The greatness of Russian River Valley is endlessly on display through the Pinot Noir grown at Saralee's Vineyard. Sourced from the ranch's original planting, the wines born from these grapes continue to reinforce our belief that there is no substituting for the character of old vines. Each year during our regular vineyard visits, it never ceases to amaze how effortlessly these vines regulate themselves and produce world-class grapes with minimal intervention of the farmer's hand.

Deep roots and inherently low yields (tiny grape-clusters populated with BB-sized berries) give this wine its significant complexities—fruit and earth; power and finesse; exuberance and depth. This vintage is dominated by the classic Pinot Noir notes of red cherry, rhubarb, cola-spice and forest floor, accented by a brambly lift that fills the nose and livens the palate. An absolutely gorgeous wine.

Saralee’s Pinot Noir perfectly fits the concept with which this portion of our portfolio was conceived—singular wines distinguished by an unmistakable ability to display their pedigree, providing an equally indulgent experience for both the senses and the intellect.

As with no other varietal, the focus on the clonal makeup of Pinot Noir wines is rabid. This wine is fashioned from old-time California ‘heritage’ selections—the wildly disparate Jackson 9 and Wädenswil clones.

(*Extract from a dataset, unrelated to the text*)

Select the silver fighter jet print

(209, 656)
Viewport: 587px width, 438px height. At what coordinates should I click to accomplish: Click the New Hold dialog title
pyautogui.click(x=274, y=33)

A study in duality, we love how these clones create a deeply soulful, complex, and harmonious Pinot Noir. The former bestows exuberant fruitiness and plush textures, while the later ornaments the wine's indulgent side with brambly fruit, exotic spiciness and regal structure.

In grape-growing, a 'heritage' clone refers to a vine whose lineage in the United States can be traced back prior to the arrival of the ENTAV Dijon clones in the mid-1980s. Due to being grown and propagated in the New World for many generations, these 'heritage' clones have had time to adapt to our climate and soils, resulting in what we believe to be more complex, complete wines.

These clones are some of the oldest in California. Jackson 9's lineage can be traced back to an experimental vineyard in Amador County, planted in the 1880's by a UC-Berkley professor. Wädenswil was imported to the United States in 1952 from its namesake village in Switzerland.